Sturk A, Asyee G M, Schaap M C, van Maanen M, ten Cate J W
Thromb Res. 1985 Nov 1;40(3):359-72. doi: 10.1016/0049-3848(85)90271-3.
The synergistic effects of platelet-activating factor (PAF) with ADP, collagen, thrombin, A23187, adrenaline, sodium arachidonate and ristocetin in human platelet aggregation and beta-thromboglobulin (beta-TG) release were investigated in citrated platelet-rich plasma (PRP). Synergism in both aggregation and release was present with all agonists except ristocetin. Upon oral intake of aspirin (ASA) the PAF-induced irreversible aggregation as well as the synergistic irreversible aggregation became reversible. Both prior to and after ASA ingestion ADP removal by creatine phosphate/creatine phosphokinase (CP/CPK) resulted in a reduced, reversible platelet aggregation induced by PAF alone or in combination with the other agonists. The ADP-removal and ASA-ingestion also strongly inhibited the beta-TG release. The synergistic aggregation and release were also inhibited by ASA and indomethacin in vitro as well as by the competitive ADP-inhibitor ATP. It is concluded that not only the activation of human platelets by low doses of PAF itself, but also the synergism of PAF and other platelet agonists is highly dependent upon ADP and products of the cyclooxygenase pathway.

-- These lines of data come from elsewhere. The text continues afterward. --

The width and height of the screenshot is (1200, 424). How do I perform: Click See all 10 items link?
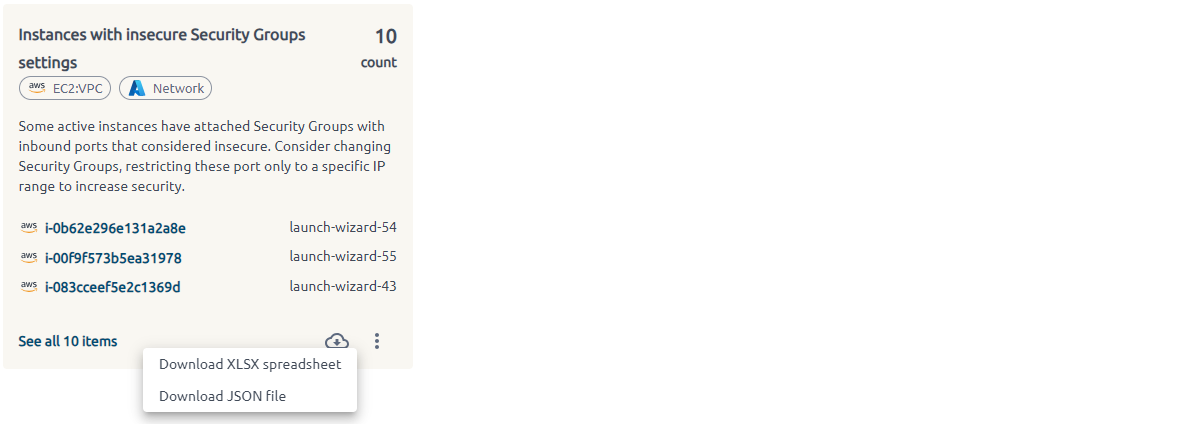tap(68, 341)
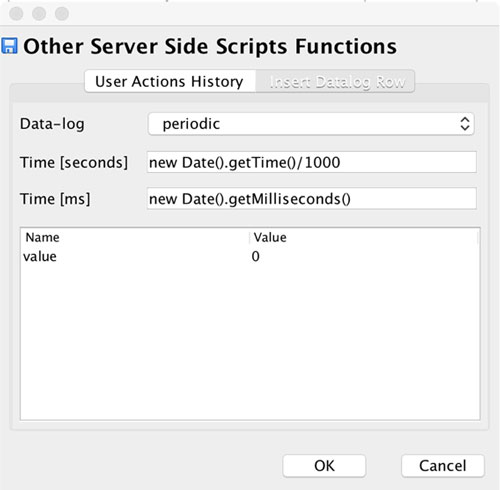Viewport: 500px width, 490px height.
Task: Switch to User Actions History tab
Action: click(x=169, y=81)
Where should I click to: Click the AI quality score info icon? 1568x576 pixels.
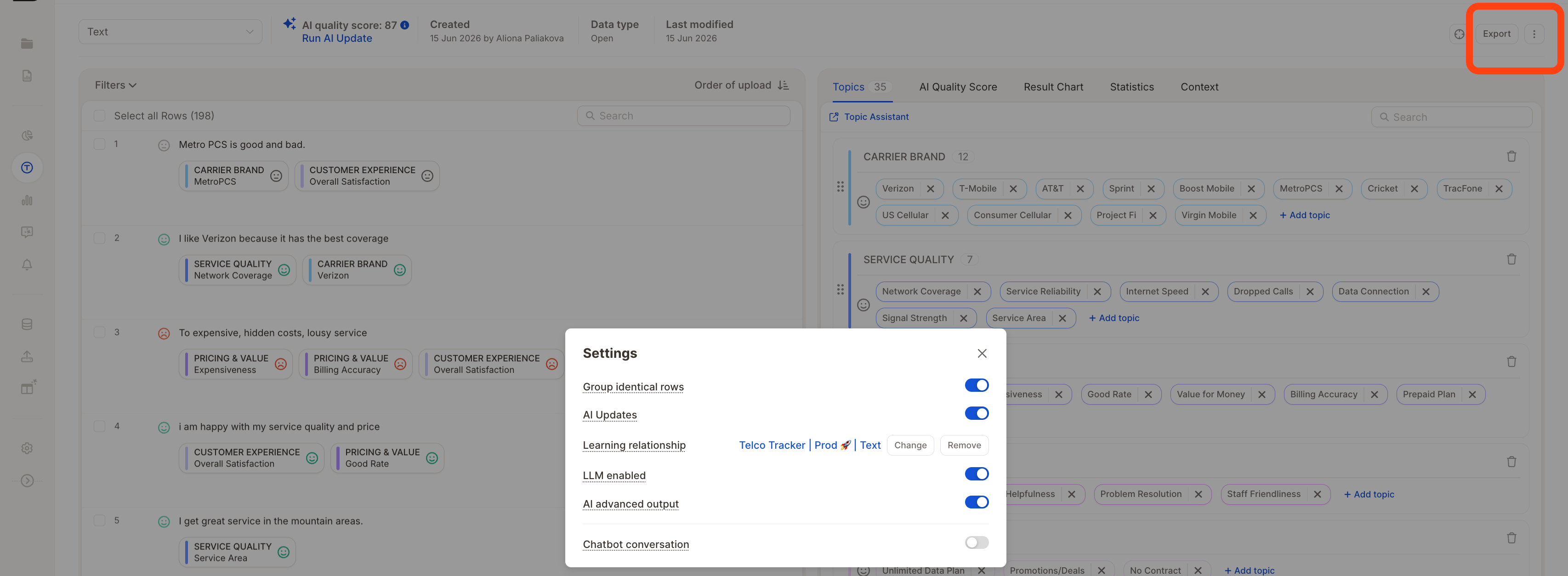[x=405, y=25]
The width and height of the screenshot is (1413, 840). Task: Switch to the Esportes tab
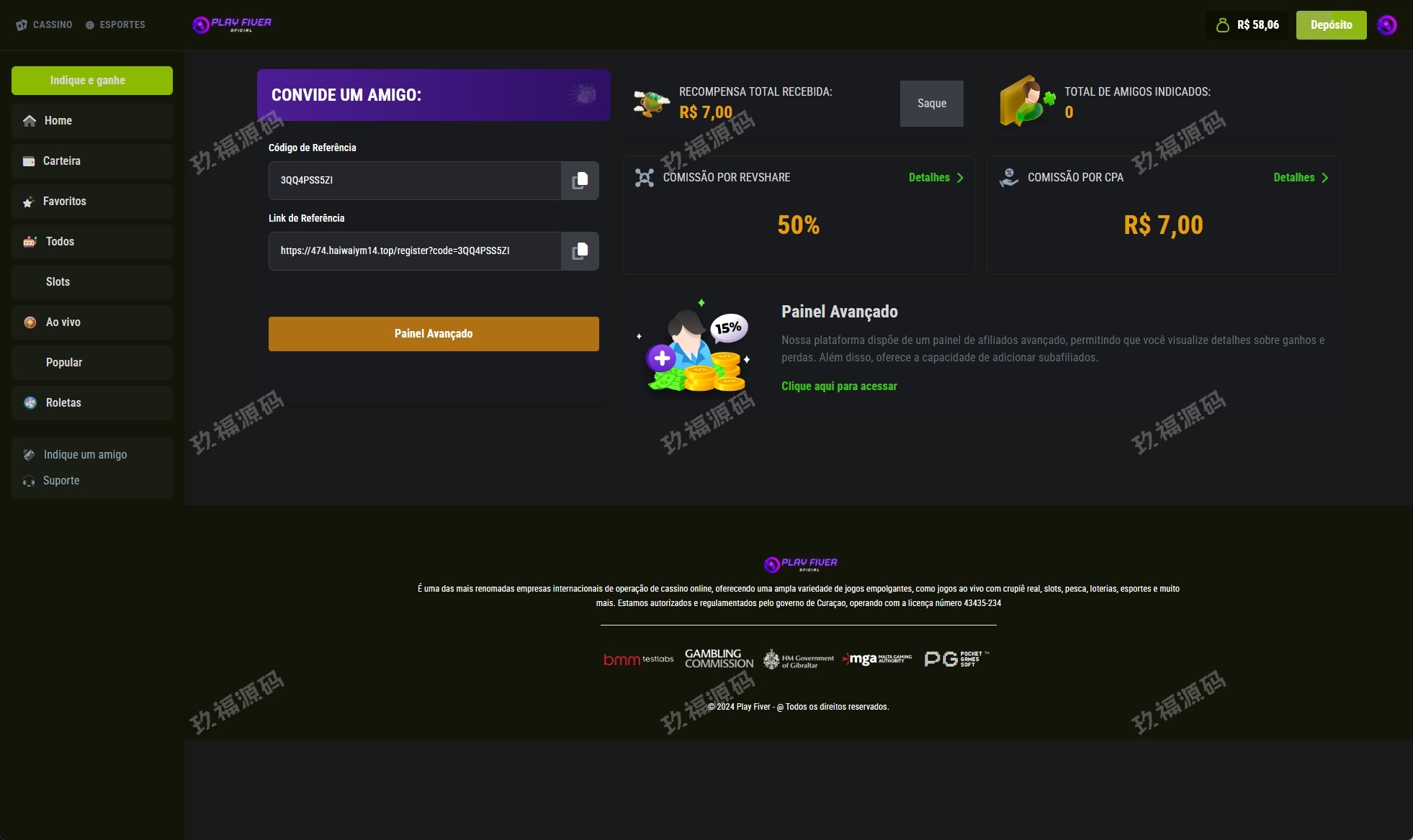pyautogui.click(x=115, y=24)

在枸橼酸化富血小板血浆(PRP)中研究了血小板活化因子(PAF)与ADP、胶原、凝血酶、A23187、肾上腺素、花生四烯酸钠和瑞斯托菌素在人血小板聚集及β-血小板球蛋白(β-TG)释放方面的协同作用。除瑞斯托菌素外,所有激动剂在聚集和释放方面均存在协同作用。口服阿司匹林(ASA)后,PAF诱导的不可逆聚集以及协同不可逆聚集均变为可逆。在摄入ASA之前和之后,通过磷酸肌酸/磷酸肌酸激酶(CP/CPK)去除ADP均导致单独PAF或与其他激动剂联合诱导的血小板聚集减少且可逆。去除ADP和摄入ASA也强烈抑制β-TG的释放。协同聚集和释放也在体外被ASA和吲哚美辛以及竞争性ADP抑制剂ATP所抑制。结论是,不仅低剂量PAF本身对人血小板的激活,而且PAF与其他血小板激动剂的协同作用高度依赖于ADP和环氧化酶途径的产物。